Selected excerpt:
*** Begin section ***

AI: Graduate Seminar

University of Illinois

4-Credit Students Only: Research Seminar

Students taking the course for 4cr are required to attend a weekly research seminar. This will probably be Mondays 1-2pm, beginning in the second week of the course. Seminar grades are based on:

  1. Presentations. Every student will give a three-slide presentation, every week. Presentations should follow distributed templates, but will cover research papers of your own choosing. If you miss attendance at one seminar during the semester, it won't count against you; if you need to miss two or more, please contact the professor to discuss.
  2. Slides. Each of you will submit your slides (PDF) on Gradescope. It's strongly recommended that you use Beamer.
    • Note: Slides will be shared on a google drive with all members of the grad section, unless your title slide includes the words ``not for coursework.''
  3. Session Summaries. Every week, each of you will enter, into Gradescope, a very short summary of your breakout session. This will include the names of the other students (you can copy this from their zoom window), and a two or three sentence summary of their presentation topic.

Detailed Schedule

Presentation topics for each week are listed below. You will be choosing, on your own, two papers from the research literature that you want to read. You will also be required to read the papers chosen by three other students in your small group. You will have the chance to present your own research during the third part of the course: you may present your thesis research, your project from another course, or you may present a third paper from the research literature.

*** End section ***

What needs to be done: Transcribe the graduate seminar page from "1. Presentations. Every" up to and including "professor to discuss.".

Dataset content:
*** Begin section ***

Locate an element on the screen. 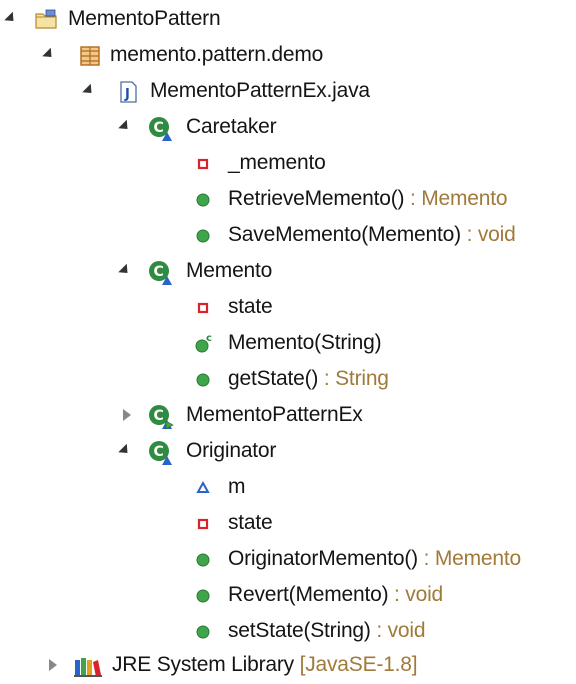 The width and height of the screenshot is (576, 684). member-label: OriginatorMemento() : Memento is located at coordinates (374, 559).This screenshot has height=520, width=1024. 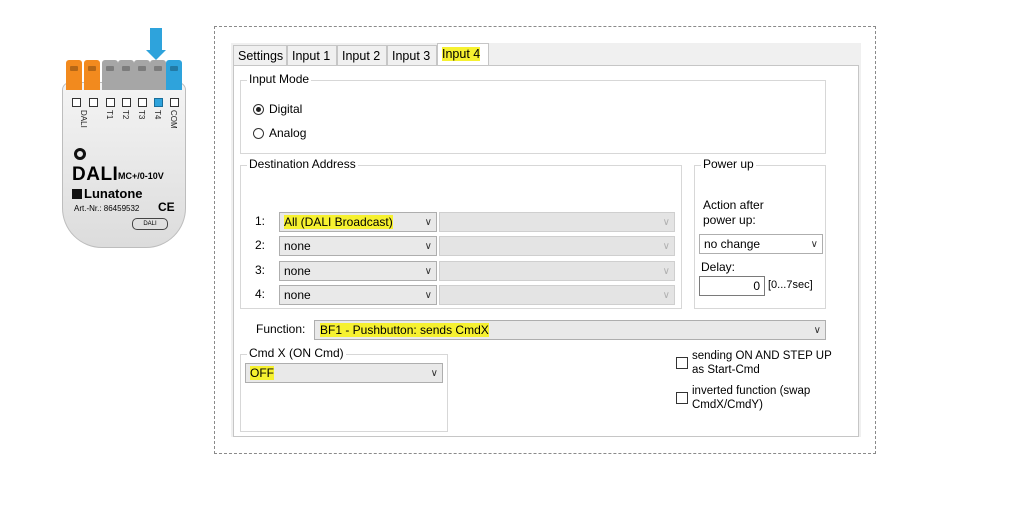 What do you see at coordinates (732, 244) in the screenshot?
I see `power-up-action-value: no change` at bounding box center [732, 244].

*** End section ***

Finished task:
1. Presentations. Every student will give a three-slide presentation, every week. Presentations should follow distributed templates, but will cover research papers of your own choosing. If you miss attendance at one seminar during the semester, it won't count against you; if you need to miss two or more, please contact the professor to discuss.